Analysis of atherosclerotic lesion composition. Macrophage foam cells in lesions of the innominate artery (A-D) and aortic root (E-H) from mice treated with vehicle (A, E), 5 (B, F) or 10 (C, G) mg/kg/day of ATI-829, or 2 mg/kg/day of T0901317 (D, H) were immunostained with MOMA-2 antibody to detect macrophages.
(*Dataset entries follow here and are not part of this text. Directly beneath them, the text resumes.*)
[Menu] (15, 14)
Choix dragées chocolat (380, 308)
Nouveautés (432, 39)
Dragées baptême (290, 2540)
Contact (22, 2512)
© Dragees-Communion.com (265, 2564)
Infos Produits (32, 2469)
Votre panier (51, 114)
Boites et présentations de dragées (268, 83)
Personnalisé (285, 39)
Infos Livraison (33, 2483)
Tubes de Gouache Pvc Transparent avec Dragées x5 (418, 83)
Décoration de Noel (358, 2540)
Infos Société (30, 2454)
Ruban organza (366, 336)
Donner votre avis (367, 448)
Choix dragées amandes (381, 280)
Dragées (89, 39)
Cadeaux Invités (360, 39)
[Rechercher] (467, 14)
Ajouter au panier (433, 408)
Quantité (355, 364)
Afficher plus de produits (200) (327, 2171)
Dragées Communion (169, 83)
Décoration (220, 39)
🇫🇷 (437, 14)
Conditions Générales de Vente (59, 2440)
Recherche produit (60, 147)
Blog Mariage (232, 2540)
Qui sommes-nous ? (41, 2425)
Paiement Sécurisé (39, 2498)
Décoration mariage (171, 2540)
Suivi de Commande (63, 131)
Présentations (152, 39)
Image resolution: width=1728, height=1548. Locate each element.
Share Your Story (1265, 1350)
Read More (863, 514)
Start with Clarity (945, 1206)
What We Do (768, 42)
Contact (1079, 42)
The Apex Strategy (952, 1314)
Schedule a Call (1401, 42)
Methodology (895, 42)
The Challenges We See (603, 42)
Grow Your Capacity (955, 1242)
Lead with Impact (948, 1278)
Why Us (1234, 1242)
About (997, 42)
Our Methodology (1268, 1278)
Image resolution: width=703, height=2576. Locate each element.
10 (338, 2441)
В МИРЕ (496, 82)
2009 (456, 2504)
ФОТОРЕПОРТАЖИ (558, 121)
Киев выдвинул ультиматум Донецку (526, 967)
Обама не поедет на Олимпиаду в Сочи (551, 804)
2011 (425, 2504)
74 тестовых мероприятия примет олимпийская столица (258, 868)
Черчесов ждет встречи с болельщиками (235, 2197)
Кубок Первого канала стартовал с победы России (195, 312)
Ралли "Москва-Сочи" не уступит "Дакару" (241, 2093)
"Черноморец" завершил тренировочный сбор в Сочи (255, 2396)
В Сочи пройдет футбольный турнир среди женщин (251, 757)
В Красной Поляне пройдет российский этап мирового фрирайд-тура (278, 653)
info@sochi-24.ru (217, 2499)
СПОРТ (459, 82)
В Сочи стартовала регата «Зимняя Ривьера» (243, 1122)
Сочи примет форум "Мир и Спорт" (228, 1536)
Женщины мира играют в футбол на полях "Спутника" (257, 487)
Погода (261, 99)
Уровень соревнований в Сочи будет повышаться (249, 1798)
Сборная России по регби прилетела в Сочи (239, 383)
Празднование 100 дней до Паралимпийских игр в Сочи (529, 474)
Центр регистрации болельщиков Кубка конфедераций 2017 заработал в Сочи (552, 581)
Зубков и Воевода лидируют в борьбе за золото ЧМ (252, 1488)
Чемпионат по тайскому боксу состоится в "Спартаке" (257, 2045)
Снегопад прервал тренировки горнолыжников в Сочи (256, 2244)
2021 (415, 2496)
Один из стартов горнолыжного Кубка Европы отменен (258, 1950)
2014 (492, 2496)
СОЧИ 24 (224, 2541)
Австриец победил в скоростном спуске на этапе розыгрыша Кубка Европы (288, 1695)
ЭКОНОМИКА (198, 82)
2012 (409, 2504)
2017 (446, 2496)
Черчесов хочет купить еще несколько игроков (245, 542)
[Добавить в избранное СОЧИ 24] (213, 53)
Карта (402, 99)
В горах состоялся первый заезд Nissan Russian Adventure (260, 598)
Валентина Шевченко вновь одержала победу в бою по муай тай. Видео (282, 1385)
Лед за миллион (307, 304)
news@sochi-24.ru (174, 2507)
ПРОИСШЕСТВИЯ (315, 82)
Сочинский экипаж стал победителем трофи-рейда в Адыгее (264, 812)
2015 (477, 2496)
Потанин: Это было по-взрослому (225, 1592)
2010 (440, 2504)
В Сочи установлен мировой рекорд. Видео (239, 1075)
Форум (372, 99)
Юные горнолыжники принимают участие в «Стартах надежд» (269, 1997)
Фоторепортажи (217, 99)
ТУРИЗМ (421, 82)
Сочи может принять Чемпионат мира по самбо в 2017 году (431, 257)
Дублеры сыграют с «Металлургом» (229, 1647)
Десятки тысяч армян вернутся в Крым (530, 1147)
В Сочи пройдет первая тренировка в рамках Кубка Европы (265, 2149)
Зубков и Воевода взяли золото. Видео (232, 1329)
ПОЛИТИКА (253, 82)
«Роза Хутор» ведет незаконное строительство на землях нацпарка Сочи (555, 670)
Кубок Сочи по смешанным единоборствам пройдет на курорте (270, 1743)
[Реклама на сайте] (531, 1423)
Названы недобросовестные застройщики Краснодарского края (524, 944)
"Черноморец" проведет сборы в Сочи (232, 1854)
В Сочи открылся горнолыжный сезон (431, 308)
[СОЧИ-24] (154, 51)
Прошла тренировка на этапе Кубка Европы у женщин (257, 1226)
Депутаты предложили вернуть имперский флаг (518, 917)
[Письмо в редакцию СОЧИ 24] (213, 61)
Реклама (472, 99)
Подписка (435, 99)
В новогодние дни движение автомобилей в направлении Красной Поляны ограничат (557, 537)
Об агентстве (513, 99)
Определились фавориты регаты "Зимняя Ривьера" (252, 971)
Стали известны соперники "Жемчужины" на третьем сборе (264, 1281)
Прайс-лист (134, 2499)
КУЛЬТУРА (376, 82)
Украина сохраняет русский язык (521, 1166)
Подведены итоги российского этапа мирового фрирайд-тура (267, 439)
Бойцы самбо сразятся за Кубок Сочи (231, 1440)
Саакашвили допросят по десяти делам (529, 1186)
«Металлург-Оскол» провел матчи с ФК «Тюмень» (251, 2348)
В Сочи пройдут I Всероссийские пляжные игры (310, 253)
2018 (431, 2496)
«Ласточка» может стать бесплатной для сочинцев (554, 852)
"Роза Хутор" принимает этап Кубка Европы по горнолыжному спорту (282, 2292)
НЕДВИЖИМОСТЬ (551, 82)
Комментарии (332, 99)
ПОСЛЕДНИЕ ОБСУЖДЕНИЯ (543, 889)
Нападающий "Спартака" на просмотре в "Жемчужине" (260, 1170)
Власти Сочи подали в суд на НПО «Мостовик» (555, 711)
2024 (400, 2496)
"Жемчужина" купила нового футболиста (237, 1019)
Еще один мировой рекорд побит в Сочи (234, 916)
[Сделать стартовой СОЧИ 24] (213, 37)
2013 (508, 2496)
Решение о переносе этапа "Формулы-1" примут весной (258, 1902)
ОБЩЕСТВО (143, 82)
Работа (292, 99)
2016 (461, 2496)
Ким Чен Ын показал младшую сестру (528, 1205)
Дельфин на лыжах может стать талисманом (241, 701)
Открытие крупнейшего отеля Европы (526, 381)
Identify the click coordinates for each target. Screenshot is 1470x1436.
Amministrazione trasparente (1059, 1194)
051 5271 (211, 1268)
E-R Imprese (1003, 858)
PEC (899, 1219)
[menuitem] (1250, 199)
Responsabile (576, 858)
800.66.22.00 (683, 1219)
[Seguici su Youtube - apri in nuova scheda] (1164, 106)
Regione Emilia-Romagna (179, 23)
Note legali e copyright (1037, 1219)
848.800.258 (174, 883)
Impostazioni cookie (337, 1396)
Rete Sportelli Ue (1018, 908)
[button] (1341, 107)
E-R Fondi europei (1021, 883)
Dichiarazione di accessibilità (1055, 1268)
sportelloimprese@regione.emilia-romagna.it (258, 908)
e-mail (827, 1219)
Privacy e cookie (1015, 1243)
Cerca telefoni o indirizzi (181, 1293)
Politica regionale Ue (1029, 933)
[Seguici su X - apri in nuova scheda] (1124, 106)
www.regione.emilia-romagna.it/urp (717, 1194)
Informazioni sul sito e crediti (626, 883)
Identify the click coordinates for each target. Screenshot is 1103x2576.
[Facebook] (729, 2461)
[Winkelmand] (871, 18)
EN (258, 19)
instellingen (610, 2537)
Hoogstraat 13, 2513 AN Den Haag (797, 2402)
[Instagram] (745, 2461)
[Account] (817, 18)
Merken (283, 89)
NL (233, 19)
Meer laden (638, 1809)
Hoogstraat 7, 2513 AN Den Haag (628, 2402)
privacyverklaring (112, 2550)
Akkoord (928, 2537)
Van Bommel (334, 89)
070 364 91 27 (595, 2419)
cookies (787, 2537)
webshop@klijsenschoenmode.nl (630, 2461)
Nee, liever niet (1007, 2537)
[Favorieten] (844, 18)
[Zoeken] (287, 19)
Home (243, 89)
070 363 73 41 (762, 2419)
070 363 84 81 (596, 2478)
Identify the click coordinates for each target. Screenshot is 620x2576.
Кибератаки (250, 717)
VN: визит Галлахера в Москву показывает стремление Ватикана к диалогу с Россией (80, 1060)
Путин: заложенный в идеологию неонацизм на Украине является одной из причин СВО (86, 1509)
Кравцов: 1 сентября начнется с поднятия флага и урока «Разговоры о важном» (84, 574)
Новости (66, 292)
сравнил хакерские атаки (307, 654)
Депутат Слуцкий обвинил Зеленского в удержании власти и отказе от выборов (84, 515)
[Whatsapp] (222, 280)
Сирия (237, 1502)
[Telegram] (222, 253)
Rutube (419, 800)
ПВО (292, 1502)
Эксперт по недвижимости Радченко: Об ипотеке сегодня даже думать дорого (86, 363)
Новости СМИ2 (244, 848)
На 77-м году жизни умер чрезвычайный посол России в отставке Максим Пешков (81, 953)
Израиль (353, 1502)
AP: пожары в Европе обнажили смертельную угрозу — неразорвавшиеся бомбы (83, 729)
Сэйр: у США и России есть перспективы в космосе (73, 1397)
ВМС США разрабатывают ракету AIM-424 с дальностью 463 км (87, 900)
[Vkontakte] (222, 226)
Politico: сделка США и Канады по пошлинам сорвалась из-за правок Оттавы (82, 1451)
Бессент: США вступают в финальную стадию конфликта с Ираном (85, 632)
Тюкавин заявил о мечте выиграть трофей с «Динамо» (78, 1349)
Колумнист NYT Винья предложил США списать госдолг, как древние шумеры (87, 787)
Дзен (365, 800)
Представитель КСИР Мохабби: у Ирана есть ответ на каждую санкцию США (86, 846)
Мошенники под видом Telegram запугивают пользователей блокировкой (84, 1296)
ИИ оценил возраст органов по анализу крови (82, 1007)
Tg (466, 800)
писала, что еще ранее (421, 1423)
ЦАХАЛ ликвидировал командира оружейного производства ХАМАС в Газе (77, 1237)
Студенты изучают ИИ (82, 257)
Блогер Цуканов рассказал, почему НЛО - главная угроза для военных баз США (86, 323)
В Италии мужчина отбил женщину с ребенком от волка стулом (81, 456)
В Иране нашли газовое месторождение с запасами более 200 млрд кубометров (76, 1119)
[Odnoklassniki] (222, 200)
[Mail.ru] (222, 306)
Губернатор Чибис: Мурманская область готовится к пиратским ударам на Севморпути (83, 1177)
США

LC lesions from mice treated with vehicle (I), 5 (J) or 10 (K) mg/kg/day of ATI-829, or 2 mg/kg/day of T0901317 (L) were stained for collagen using trichrome stain (Masson). Percentage of macrophage foam cell area in the innominate and sinus plaques (M) and the average thickness of fibrous cap in LC lesions (N) were also quantitated. Significant differences between vehicle and compound treated groups are indicated as * P<0.05. Arrows indicate the fibrous cap. Original magnification: 100 × (A-D), 40 × (E-H) and 200 × (IL).

Fig. 9

Expression of ABCA1 protein within aortic sinus plaques from male LDLR−/− mice. Aortic sinus sections were analyzed for ABCA1 and MOMA-2 protein expression by immunostaining. Original magnification: 200 ×.